Stored data

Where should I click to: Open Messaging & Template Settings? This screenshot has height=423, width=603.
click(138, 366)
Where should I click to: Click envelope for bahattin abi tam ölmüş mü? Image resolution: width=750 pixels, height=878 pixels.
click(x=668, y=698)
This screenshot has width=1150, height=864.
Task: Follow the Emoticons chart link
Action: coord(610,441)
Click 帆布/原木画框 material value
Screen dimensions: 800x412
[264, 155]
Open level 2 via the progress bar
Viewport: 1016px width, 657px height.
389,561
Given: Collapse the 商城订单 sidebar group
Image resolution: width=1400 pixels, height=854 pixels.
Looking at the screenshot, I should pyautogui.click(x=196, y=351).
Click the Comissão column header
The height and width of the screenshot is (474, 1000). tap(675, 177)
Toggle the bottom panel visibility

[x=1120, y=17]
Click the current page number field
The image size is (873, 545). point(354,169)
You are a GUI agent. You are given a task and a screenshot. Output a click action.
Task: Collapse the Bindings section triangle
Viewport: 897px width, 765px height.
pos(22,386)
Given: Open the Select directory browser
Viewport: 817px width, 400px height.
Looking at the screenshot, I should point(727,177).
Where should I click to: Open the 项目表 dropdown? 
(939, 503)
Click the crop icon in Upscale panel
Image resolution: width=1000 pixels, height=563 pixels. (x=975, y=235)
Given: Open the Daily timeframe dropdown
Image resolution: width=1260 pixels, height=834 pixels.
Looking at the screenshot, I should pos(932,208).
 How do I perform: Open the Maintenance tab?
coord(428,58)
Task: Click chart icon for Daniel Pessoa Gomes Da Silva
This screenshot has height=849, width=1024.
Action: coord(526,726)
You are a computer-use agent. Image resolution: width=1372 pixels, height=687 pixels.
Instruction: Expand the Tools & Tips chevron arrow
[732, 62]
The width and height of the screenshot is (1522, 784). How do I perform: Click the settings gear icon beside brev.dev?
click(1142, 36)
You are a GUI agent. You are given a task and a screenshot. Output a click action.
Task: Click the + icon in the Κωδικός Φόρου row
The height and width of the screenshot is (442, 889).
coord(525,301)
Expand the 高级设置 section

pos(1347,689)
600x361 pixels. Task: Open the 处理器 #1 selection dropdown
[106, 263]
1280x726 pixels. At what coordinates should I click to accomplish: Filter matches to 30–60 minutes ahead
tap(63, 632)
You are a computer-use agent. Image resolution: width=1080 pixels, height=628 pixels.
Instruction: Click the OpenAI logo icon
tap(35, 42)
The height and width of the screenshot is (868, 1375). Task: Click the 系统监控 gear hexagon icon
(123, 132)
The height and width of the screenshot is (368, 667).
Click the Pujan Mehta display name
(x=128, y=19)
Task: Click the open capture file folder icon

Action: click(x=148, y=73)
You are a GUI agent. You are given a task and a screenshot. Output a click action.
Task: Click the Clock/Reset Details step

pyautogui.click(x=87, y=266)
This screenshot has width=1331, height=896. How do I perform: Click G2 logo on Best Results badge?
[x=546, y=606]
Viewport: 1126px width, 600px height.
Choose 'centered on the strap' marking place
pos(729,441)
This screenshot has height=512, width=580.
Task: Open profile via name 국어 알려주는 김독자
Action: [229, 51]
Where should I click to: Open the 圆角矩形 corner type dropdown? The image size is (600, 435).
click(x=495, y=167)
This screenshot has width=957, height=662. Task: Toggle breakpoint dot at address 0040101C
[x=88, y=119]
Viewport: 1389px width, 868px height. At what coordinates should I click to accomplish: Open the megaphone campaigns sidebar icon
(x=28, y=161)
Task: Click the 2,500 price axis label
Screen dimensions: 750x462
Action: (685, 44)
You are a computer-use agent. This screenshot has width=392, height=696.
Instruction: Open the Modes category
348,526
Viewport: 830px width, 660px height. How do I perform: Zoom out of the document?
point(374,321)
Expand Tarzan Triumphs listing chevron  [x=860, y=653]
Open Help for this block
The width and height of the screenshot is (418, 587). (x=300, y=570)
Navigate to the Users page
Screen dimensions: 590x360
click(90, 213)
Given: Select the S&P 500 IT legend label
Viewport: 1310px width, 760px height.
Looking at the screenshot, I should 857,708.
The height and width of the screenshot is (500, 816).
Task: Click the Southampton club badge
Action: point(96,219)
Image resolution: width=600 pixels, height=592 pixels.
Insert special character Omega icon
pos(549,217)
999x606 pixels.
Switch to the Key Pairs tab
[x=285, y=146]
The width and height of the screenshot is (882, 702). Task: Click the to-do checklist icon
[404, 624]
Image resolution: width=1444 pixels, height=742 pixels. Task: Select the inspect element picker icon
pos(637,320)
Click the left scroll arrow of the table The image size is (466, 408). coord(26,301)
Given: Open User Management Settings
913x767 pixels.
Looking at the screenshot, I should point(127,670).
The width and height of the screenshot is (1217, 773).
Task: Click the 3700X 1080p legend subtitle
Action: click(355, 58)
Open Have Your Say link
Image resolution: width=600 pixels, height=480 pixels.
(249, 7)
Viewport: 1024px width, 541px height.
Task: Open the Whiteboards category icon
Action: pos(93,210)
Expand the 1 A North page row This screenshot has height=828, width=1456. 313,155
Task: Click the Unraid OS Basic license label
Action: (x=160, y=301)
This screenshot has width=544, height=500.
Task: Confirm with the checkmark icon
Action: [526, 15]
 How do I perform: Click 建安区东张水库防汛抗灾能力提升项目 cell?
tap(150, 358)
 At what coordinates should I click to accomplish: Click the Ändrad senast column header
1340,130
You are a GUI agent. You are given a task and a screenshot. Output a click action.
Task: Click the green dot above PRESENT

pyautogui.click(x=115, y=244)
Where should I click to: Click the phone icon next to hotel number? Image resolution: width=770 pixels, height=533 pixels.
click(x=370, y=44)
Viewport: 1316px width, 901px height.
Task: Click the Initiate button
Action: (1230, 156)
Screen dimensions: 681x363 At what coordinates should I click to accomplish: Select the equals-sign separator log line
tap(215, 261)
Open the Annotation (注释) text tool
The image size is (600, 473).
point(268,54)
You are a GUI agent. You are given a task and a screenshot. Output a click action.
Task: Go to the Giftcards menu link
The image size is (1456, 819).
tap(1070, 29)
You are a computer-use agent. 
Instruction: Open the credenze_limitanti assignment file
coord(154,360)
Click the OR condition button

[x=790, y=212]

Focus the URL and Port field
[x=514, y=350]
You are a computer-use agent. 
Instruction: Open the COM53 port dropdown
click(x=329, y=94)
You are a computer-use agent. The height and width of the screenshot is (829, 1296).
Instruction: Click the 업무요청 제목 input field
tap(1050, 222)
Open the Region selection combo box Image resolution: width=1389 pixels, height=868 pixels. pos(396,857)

» Exercise objective: Look through the entries and find each line that has the string "computer". Copy those lines.

» Reply to the task:
You are a computer-use agent. Image resolution: width=1372 pixels, height=687 pixels.
You are a computer-use agent. Image resolution: width=1080 pixels, height=628 pixels.
You are a computer-use agent. This screenshot has width=392, height=696.
You are a computer-use agent. 
You are a computer-use agent. 
You are a computer-use agent. The height and width of the screenshot is (829, 1296).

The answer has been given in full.